Governor Snyder's committee on the Flint water crisis met again Friday, primarily discussing the best evaluation tools for assessing the city's water safety.
Comprised of notables like Flint Mayor Karen Weaver, along with high-ranking officials from agencies like the MDEQ and Health and Human Services, the Flint Water Interagency Coordinating Committee is tasked with developing long-term solutions to the water crisis. The governor formed the committee with an executive order in January.
The group heard presentations from experts and local officials, including civil and environmental engineering professor Yanna Lambrinidou of Virginia Tech.
Joining the meeting remotely over video-chat, Lambrinidou outlined the shortcomings of the federal lead and copper rule (LCR). She said compliance with LCR does not mean the water system is necessarily safe.
"I think that we must abandon our desire to declare water safe to drink just because it meets regulatory standards," Lambrinidou said.
She said the rule needs several modifications, including banning partial lead service line replacement, as it can actually exacerbate the lead level in the water. She also called for a ban on sampling methods known to miss lead and for more reliable corrosion control.
Overall, those evaluating Flint should use a compliance mechanism that better assesses public safety, rather than simply compliance, she said.
"Flint, Washington, D.C., and the history of the lead and copper rule call for self-reflection in the regulated and regulating communities alike about how the lead and copper rule systematically betrays the public's health and keeps consumers unequipped, disempowered, and suboptimally protected," Lambrinidou said.
"These revisions by themselves would create multiple layers of safeguards and would have either prevented or would have dramatically reduced the public health harm in both Flint and in Washington, D.C. twelve or so years ago."
The goal, Lambrinidou said, is to develop a new lead and copper rule that can both assure Flint residents that they are taking all necessary precautions and also serve as a national model.
She added that the other imperative for the committee should be transparency with the community.
"We need to be honest here," she said in an interview after the meeting.
The committee discussed compiling visual-based information to provide to Flint residents, possibly in the form of a DVD.
Laura Sullivan, professor at Flint's Kettering University, serves on the FWICC as a representative for Mayor Weaver. She told the committee that keeping residents in the loop as to what houses are getting attention first, and why, will help alleviate fears that anyone is being ignored.
"Without good information, without feeling like they're included in the decision-making process, it won't get better," Sullivan said.
As of March 1, 564 Flint homes have been tested by workers at sentinel sites across the city.
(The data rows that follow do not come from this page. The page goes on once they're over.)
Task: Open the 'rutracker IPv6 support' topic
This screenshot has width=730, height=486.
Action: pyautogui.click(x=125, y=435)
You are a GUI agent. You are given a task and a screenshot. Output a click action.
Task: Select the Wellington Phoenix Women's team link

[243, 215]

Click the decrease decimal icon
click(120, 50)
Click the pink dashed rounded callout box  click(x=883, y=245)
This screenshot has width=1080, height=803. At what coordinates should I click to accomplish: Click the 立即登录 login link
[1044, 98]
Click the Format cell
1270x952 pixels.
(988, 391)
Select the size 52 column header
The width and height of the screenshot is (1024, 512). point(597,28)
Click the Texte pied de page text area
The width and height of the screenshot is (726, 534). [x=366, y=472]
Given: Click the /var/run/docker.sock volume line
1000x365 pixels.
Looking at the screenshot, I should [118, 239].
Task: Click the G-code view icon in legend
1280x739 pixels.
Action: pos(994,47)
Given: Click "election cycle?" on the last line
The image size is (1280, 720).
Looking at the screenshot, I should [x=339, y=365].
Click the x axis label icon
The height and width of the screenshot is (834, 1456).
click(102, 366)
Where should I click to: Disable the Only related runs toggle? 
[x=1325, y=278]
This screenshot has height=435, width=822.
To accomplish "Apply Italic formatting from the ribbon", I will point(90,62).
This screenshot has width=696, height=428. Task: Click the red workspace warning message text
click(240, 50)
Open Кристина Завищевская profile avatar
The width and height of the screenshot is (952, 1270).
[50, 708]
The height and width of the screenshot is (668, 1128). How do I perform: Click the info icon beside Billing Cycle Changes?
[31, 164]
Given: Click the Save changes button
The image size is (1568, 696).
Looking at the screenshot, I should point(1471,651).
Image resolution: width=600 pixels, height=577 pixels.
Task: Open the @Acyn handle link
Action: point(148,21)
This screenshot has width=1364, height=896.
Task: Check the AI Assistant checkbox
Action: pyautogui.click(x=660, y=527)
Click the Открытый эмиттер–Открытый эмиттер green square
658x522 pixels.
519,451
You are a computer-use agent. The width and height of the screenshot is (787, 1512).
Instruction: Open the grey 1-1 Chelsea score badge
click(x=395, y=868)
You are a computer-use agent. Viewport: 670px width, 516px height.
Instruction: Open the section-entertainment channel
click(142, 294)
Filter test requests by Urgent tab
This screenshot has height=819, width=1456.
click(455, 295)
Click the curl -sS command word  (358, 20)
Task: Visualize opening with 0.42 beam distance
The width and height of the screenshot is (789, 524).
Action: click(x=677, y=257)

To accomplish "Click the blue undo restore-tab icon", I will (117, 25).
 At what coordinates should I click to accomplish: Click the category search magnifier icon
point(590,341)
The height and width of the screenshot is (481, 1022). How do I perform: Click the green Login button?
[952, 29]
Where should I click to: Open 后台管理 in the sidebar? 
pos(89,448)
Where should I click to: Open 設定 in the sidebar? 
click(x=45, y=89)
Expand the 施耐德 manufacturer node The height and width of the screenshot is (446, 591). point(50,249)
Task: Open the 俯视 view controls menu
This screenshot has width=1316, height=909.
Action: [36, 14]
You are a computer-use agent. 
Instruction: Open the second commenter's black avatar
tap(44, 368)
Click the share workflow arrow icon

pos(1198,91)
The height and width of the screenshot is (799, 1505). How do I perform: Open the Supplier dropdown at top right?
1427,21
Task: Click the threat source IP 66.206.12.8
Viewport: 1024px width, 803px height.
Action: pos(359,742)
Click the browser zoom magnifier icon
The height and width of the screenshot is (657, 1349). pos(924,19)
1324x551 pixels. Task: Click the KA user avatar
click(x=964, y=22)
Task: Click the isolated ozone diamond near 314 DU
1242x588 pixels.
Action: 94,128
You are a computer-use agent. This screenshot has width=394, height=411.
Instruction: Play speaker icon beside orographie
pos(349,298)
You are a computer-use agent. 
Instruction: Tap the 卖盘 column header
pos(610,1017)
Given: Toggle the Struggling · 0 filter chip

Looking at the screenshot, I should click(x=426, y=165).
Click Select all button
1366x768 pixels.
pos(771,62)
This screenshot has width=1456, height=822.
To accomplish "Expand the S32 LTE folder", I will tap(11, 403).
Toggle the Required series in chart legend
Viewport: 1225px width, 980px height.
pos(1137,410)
Of those, 54 had water lead levels higher than 15 parts per billion, the threshold for deeming water unsafe.
Keith Creagh, director of the MDEQ, told the committee Friday that his office sees concentrations of the most affected homes, which could help identify the worst lead-bearing pipes.
Creagh said there will not be partial replacements of the pipes, and replacement of all lead-service-lines will be done in a way that prevents further lead contamination.
City workers begia digging up Flint’s water pipes today, though private contractors have already started working.
Cost remains the largest impediment to removing all lead service lines. Flint Mayor Karen Weaver estimates the project will take $50 million, while the state has provided $2 million and Snyder is requesting an additional $25 million.
"Let's continue this process, let's keep moving forward, keep pushing forward," Snyder told the room on Friday. "This is something that we have great urgency to do and let's get the job done to take care of the citizens of Flint."